Novel miRNA expression in the delta opioid signaling pathway mediated cell survivability in an in vitro model of ER stress.

Micro RNAs (miRNAs) are small non-coding RNAs which bind to the 3'-untranslated region of a mature mRNA to induce degradation; thereby regulating gene expression. It is reported that dysregulated miRNAs involved in neurodegenerative diseases including Parkinson's disease, could play a significant role as prognostic markers and therapeutic targets. Neuroprotective effect of delta opioid receptors (DOR) and its known miRNA regulation against endoplasmic reticulum (ER) stress have been reported previously by our lab. Current study focuses on understanding the regulation of novel miRNAs by DOR under ER stress.
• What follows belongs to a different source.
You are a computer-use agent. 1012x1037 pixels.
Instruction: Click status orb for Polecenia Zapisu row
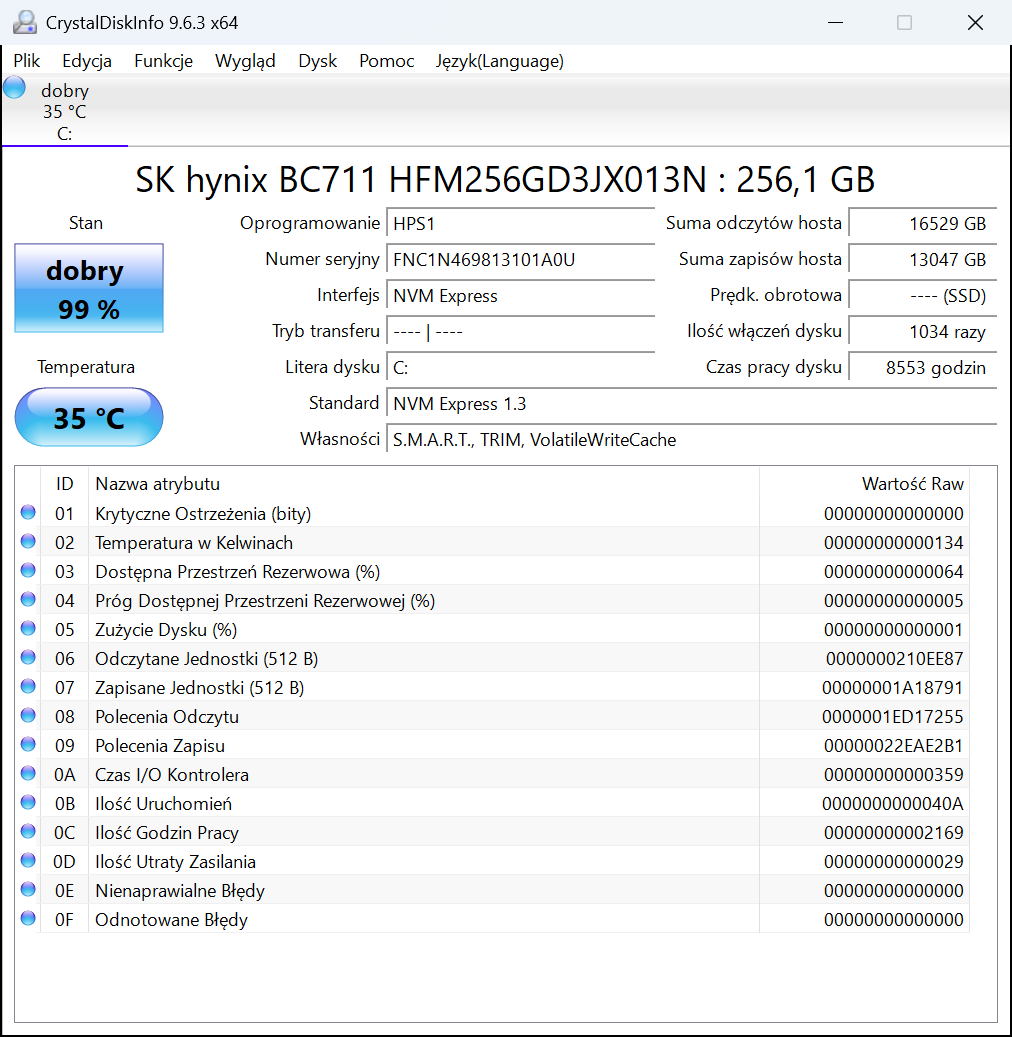click(x=28, y=745)
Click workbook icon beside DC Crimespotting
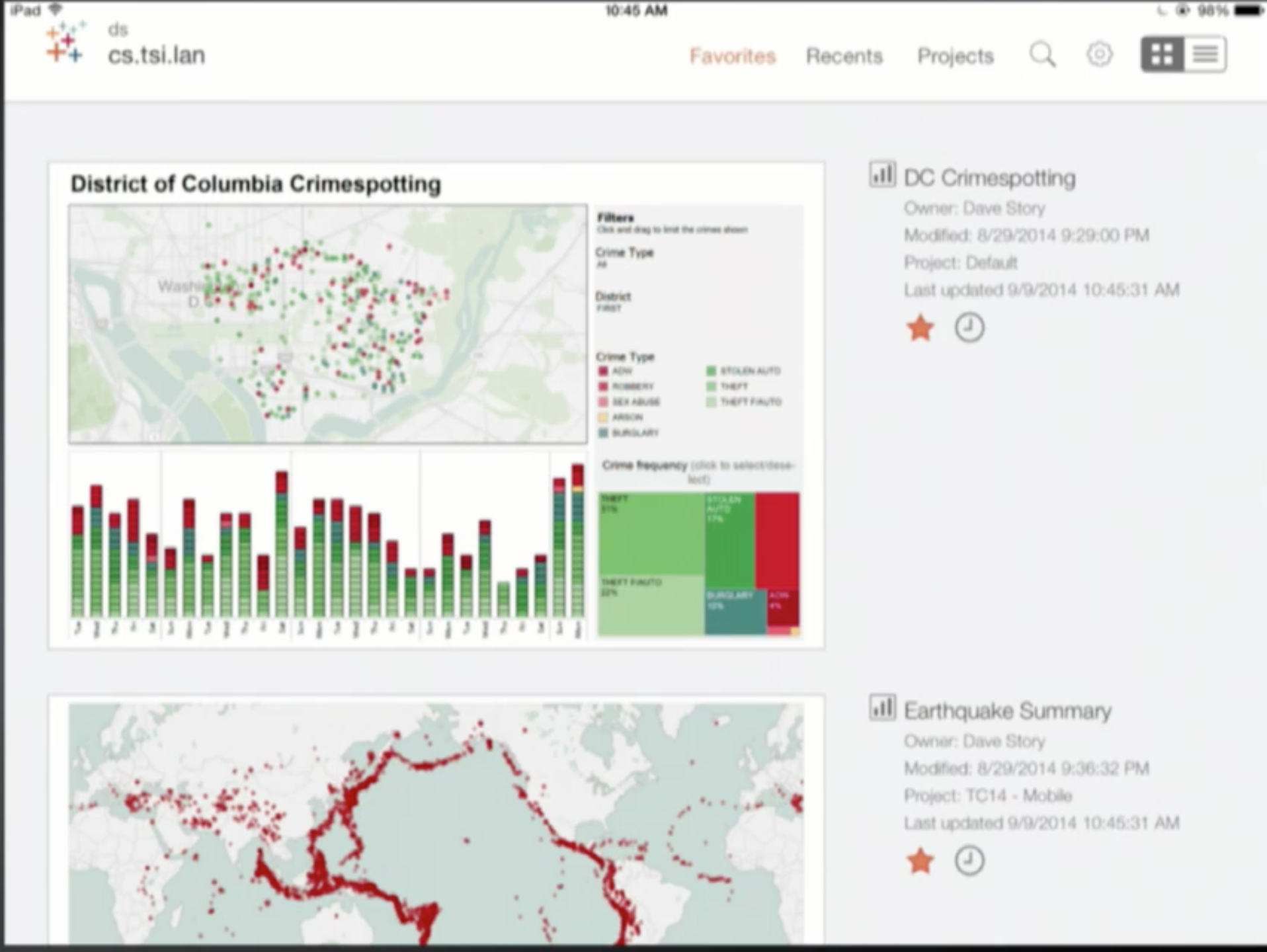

Novel miRNAs were identified for three different samples; control, tunicamycin (ER stress inducer), and tunicamycin+DADLE (DOR agonist). Differentially regulated miRNAs between the different samples were identified and pathway/target genes analysis was carried out. The results suggest that following DOR activation novel miRNAs like xxx-m0073-3p, xxx-m0225-3p, xxx-m0088-3p, xxx-m0098-5p etc could regulate cell survival mechanisms in neuronal cells (SH-SY5Y) under ER stress.